PROBLEM STATEMENT — Would you retype, word for word, only the lines from the one holding "Task: Click the English" through the final line of the entries below, without the pictures?

LISTED RECORDS —

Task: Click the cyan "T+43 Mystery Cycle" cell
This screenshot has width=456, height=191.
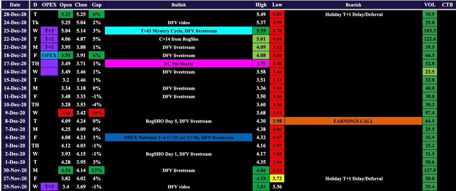Action: coord(178,31)
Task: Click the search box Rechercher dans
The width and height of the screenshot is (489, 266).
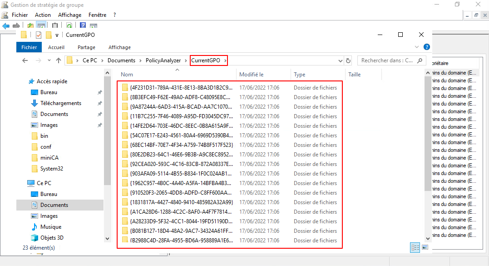Action: point(387,60)
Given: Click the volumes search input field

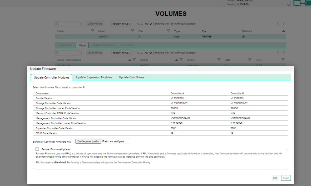Looking at the screenshot, I should click(68, 24).
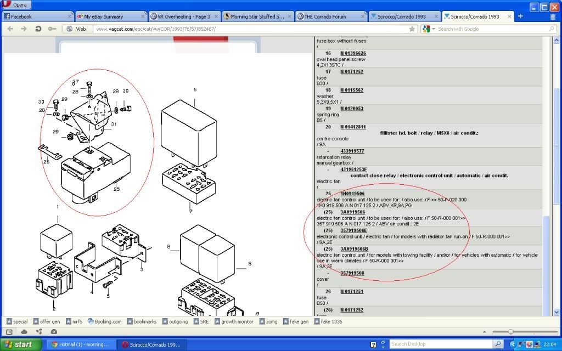The image size is (562, 351).
Task: Click the zoom slider in status bar
Action: 511,332
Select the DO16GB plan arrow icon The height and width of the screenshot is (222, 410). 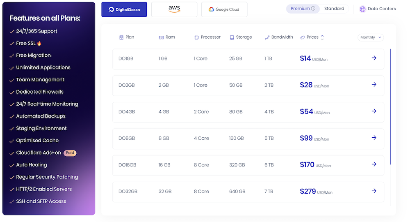coord(374,164)
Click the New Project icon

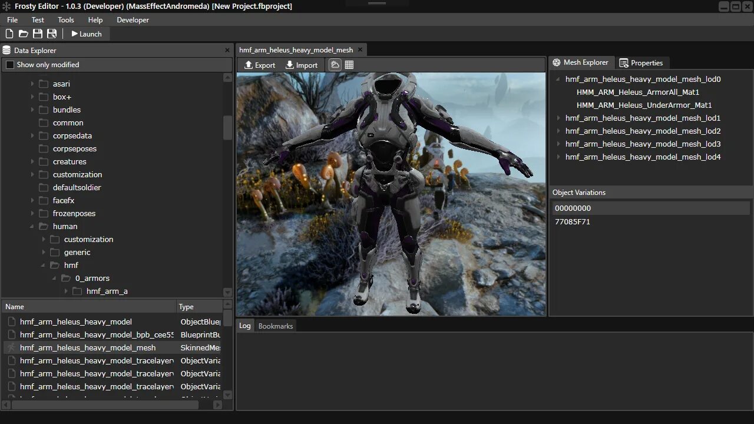(x=9, y=34)
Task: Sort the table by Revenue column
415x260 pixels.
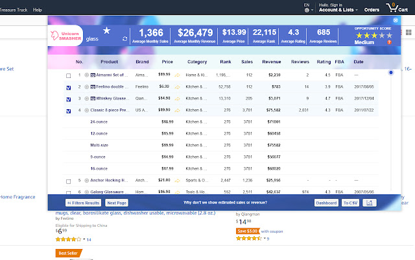Action: coord(271,62)
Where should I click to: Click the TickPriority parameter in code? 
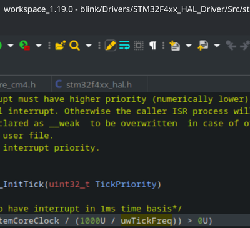coord(126,184)
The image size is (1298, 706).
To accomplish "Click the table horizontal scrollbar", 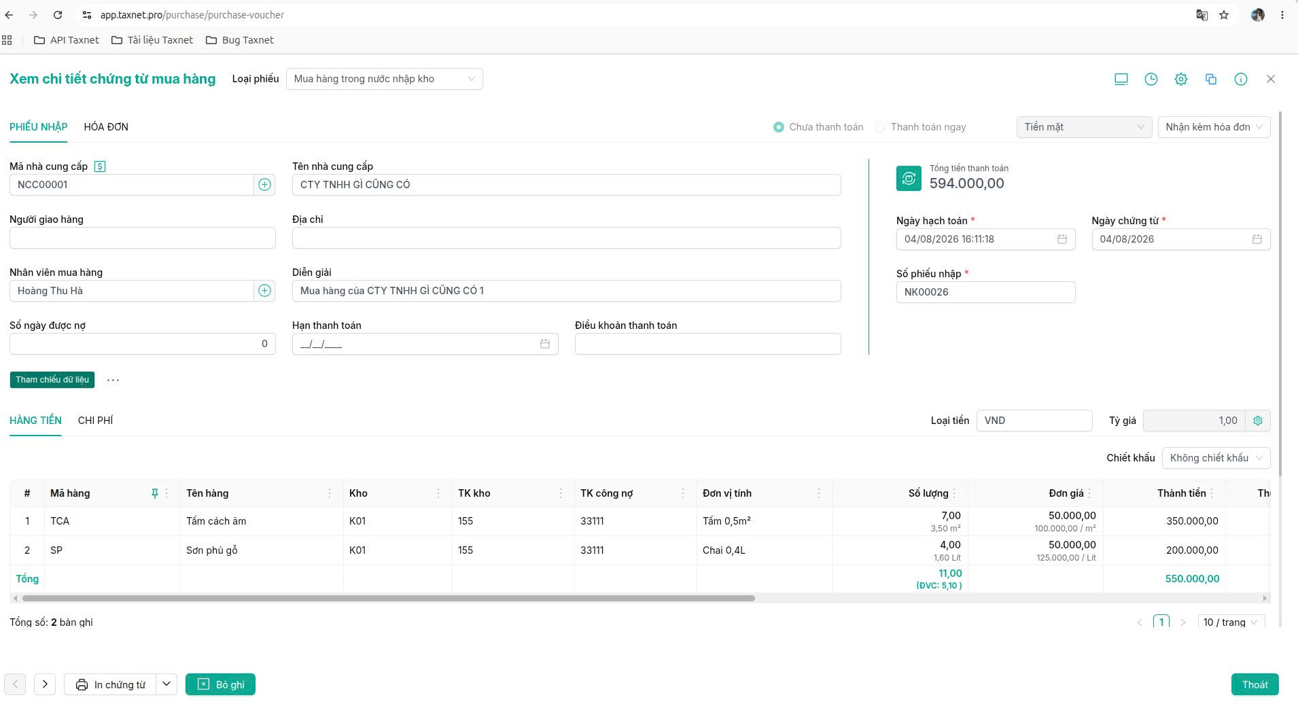I will [x=389, y=599].
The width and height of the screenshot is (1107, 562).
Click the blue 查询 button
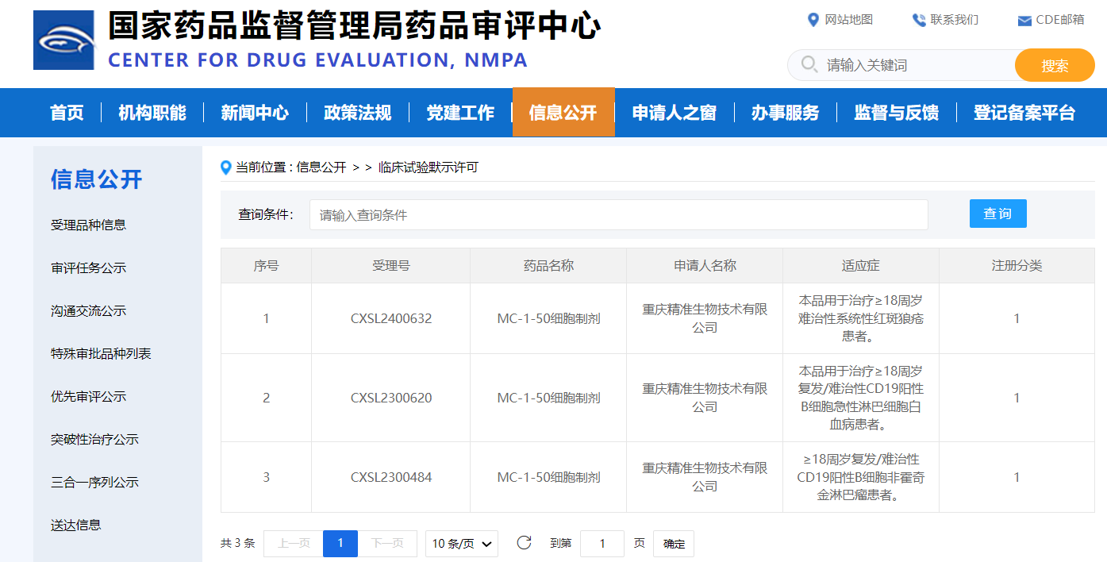[997, 214]
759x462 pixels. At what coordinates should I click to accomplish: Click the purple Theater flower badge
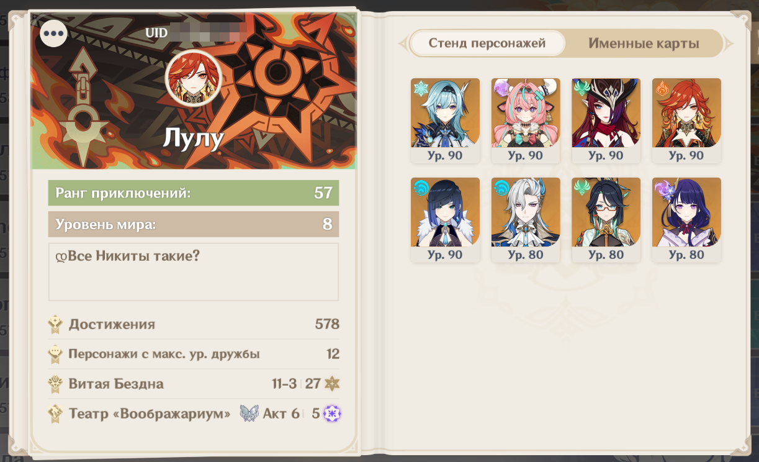(333, 414)
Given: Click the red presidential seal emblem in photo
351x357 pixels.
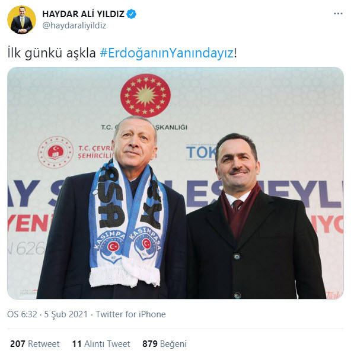Looking at the screenshot, I should tap(145, 96).
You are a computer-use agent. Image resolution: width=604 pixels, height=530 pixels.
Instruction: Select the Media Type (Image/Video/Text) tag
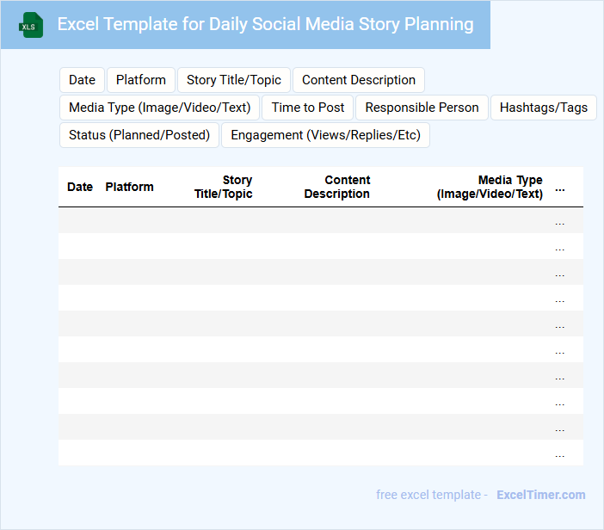(x=159, y=108)
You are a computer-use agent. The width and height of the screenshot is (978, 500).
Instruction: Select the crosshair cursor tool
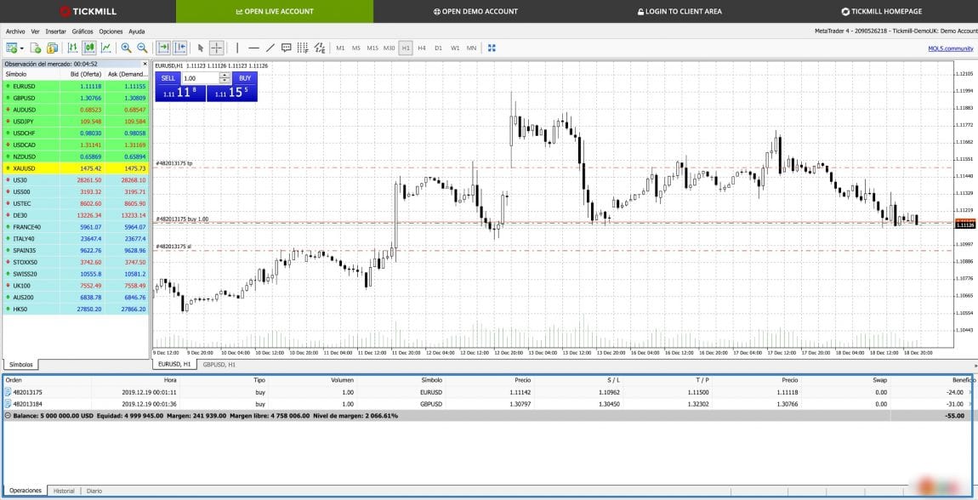(x=217, y=48)
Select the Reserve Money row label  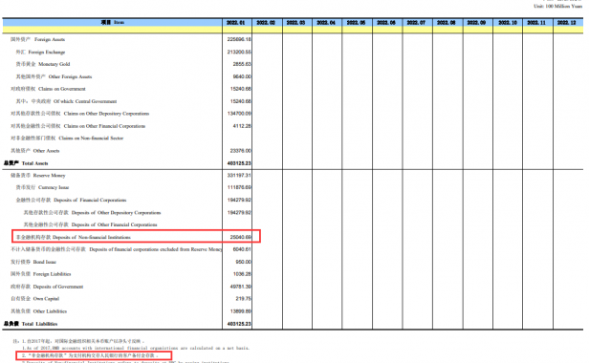coord(38,176)
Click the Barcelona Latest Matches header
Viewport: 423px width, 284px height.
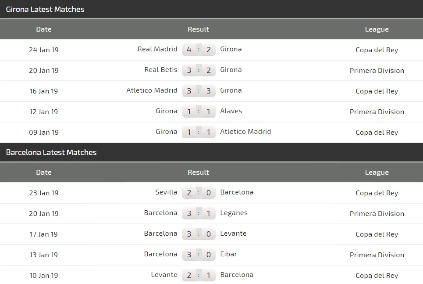tap(51, 152)
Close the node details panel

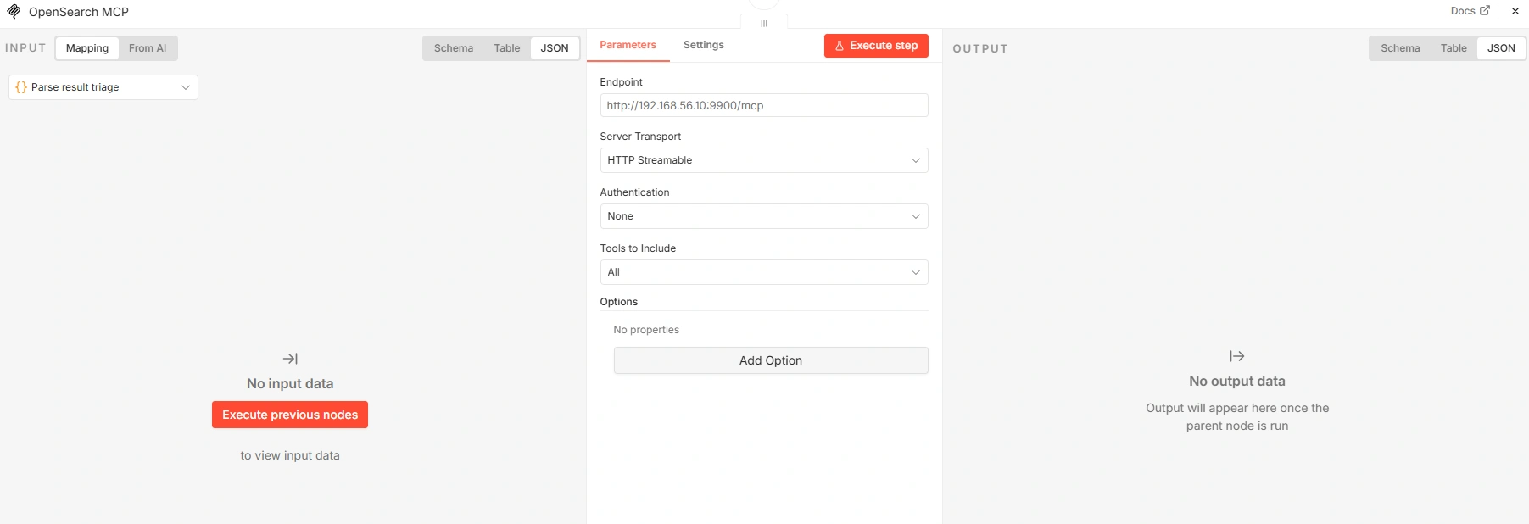pos(1515,12)
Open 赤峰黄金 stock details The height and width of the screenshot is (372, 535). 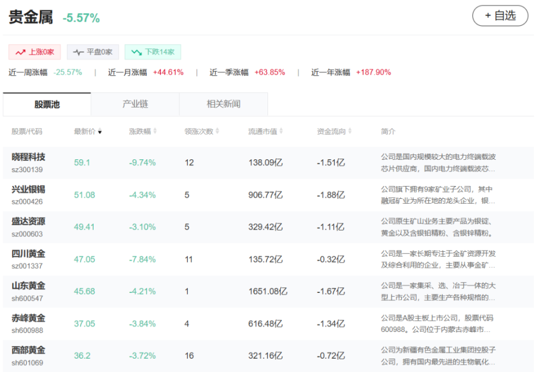[28, 319]
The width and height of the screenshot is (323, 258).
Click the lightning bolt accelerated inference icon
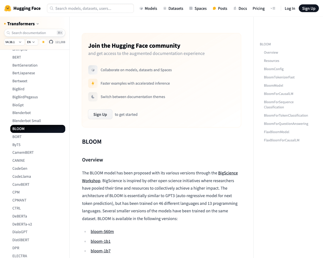(x=93, y=83)

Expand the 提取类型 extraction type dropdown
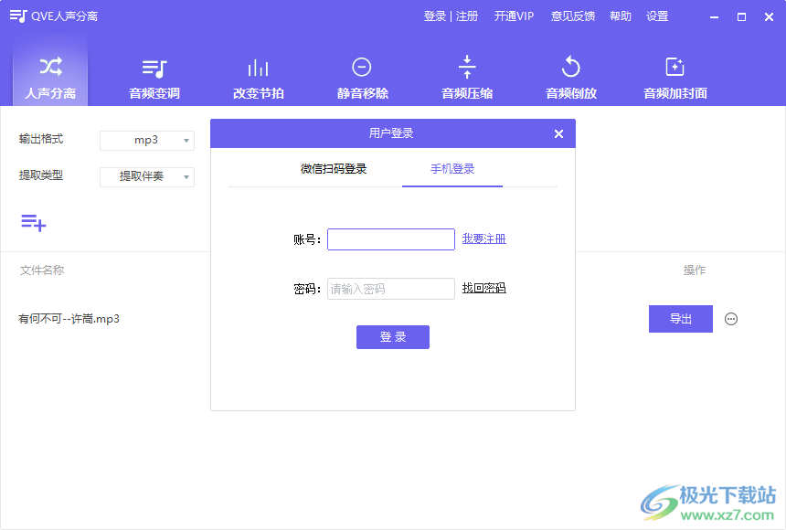[146, 175]
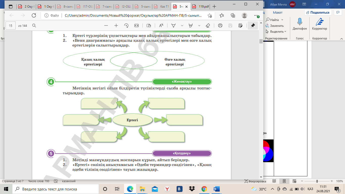Open the Макет ribbon tab in Word

(278, 12)
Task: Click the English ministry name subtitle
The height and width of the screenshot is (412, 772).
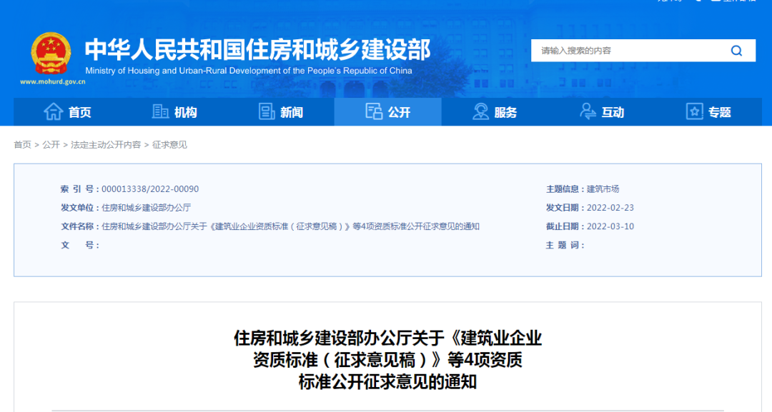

REPLY —
Task: Click the English ministry name subtitle
The height and width of the screenshot is (412, 772).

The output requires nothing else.